START Provided data

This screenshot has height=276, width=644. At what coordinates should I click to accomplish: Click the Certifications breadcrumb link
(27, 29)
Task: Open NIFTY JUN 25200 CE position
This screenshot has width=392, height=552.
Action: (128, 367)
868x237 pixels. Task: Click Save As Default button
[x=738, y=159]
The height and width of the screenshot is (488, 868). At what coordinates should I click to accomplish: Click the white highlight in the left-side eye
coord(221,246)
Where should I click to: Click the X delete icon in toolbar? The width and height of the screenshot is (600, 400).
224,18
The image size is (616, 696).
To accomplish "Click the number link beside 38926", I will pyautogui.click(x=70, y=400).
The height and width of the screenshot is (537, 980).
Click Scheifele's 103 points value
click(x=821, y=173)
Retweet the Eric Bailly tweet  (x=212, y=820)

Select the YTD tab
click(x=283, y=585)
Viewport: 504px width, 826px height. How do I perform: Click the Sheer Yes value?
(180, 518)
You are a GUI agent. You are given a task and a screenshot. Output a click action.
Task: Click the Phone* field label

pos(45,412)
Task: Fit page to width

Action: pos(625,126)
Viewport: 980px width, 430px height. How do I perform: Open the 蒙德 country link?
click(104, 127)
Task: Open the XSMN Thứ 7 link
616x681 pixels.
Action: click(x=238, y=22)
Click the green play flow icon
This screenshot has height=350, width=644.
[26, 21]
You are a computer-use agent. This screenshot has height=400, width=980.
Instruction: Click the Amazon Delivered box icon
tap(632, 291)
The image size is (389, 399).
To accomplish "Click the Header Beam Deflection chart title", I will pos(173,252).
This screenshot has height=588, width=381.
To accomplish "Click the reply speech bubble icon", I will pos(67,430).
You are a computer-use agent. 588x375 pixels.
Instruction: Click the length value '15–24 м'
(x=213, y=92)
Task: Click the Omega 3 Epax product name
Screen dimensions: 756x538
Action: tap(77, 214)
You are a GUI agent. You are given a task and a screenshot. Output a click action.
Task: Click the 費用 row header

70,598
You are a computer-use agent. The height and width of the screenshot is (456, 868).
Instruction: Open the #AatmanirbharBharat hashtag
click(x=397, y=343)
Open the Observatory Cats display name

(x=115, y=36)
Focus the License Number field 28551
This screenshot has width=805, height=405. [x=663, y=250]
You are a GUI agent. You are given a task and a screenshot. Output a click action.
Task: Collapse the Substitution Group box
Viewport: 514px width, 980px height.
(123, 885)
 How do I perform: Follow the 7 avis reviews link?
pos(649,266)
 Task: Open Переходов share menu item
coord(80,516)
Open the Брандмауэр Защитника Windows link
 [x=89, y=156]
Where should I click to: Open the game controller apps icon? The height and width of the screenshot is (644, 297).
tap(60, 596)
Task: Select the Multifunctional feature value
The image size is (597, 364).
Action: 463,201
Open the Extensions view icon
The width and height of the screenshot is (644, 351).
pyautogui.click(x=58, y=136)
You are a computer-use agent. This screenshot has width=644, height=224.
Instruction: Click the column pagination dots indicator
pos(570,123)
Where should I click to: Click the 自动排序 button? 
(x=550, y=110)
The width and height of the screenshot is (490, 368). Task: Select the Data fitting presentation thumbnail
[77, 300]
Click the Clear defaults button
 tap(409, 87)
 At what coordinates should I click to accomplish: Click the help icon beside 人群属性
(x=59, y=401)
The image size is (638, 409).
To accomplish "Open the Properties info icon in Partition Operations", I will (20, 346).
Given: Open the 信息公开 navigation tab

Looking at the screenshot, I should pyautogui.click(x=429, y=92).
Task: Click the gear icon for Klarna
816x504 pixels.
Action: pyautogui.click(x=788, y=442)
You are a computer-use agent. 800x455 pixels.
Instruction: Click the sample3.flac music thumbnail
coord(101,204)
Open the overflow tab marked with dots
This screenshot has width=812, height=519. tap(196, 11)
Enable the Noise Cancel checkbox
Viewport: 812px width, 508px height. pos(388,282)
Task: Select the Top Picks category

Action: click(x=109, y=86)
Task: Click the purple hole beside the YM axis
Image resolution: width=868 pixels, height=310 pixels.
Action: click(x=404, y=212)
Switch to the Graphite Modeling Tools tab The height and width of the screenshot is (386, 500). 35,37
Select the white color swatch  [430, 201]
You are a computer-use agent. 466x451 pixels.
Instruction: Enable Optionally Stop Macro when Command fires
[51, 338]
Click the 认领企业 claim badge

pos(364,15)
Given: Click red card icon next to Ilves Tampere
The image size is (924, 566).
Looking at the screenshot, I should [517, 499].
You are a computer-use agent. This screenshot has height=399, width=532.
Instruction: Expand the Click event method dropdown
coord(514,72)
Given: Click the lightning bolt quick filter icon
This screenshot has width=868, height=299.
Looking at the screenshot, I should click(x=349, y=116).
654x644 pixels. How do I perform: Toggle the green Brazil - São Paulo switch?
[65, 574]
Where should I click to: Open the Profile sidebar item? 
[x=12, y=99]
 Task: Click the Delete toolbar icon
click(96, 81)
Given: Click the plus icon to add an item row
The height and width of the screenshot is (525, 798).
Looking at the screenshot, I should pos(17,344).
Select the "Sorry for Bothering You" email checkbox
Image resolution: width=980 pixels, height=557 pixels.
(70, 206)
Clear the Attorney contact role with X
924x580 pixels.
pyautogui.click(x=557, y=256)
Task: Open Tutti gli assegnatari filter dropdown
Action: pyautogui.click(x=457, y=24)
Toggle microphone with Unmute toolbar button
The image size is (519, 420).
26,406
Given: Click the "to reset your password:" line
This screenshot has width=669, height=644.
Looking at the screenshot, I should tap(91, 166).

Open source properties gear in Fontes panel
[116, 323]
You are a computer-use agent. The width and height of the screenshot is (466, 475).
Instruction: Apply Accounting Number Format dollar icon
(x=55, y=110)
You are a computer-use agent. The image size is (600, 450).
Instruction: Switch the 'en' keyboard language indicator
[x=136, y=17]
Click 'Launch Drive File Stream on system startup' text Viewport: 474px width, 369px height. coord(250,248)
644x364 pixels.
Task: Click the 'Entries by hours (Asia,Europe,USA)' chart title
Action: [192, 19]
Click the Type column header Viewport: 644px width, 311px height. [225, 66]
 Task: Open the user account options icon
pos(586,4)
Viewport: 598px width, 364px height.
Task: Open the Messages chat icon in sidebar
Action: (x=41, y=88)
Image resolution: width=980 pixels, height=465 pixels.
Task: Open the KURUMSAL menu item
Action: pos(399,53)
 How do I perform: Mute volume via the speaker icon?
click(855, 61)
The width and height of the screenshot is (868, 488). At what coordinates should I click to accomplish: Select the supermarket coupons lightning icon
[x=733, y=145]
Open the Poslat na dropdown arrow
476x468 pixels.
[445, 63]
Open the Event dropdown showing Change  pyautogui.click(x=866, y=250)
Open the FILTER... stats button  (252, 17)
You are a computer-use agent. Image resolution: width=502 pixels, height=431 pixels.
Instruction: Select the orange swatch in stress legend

END Provided data

__Your assignment__:
Repeat the entries above exactly, beginning at their first line and ending with the line that contains "The image size is (616, 696).", with nothing added.

__Response__:
This screenshot has height=276, width=644. At what coordinates should I click to accomplish: Click the Certifications breadcrumb link
(27, 29)
Task: Open NIFTY JUN 25200 CE position
This screenshot has width=392, height=552.
Action: (128, 367)
868x237 pixels. Task: Click Save As Default button
[x=738, y=159]
The height and width of the screenshot is (488, 868). At what coordinates should I click to accomplish: Click the white highlight in the left-side eye
coord(221,246)
Where should I click to: Click the X delete icon in toolbar? The width and height of the screenshot is (600, 400).
224,18
The image size is (616, 696).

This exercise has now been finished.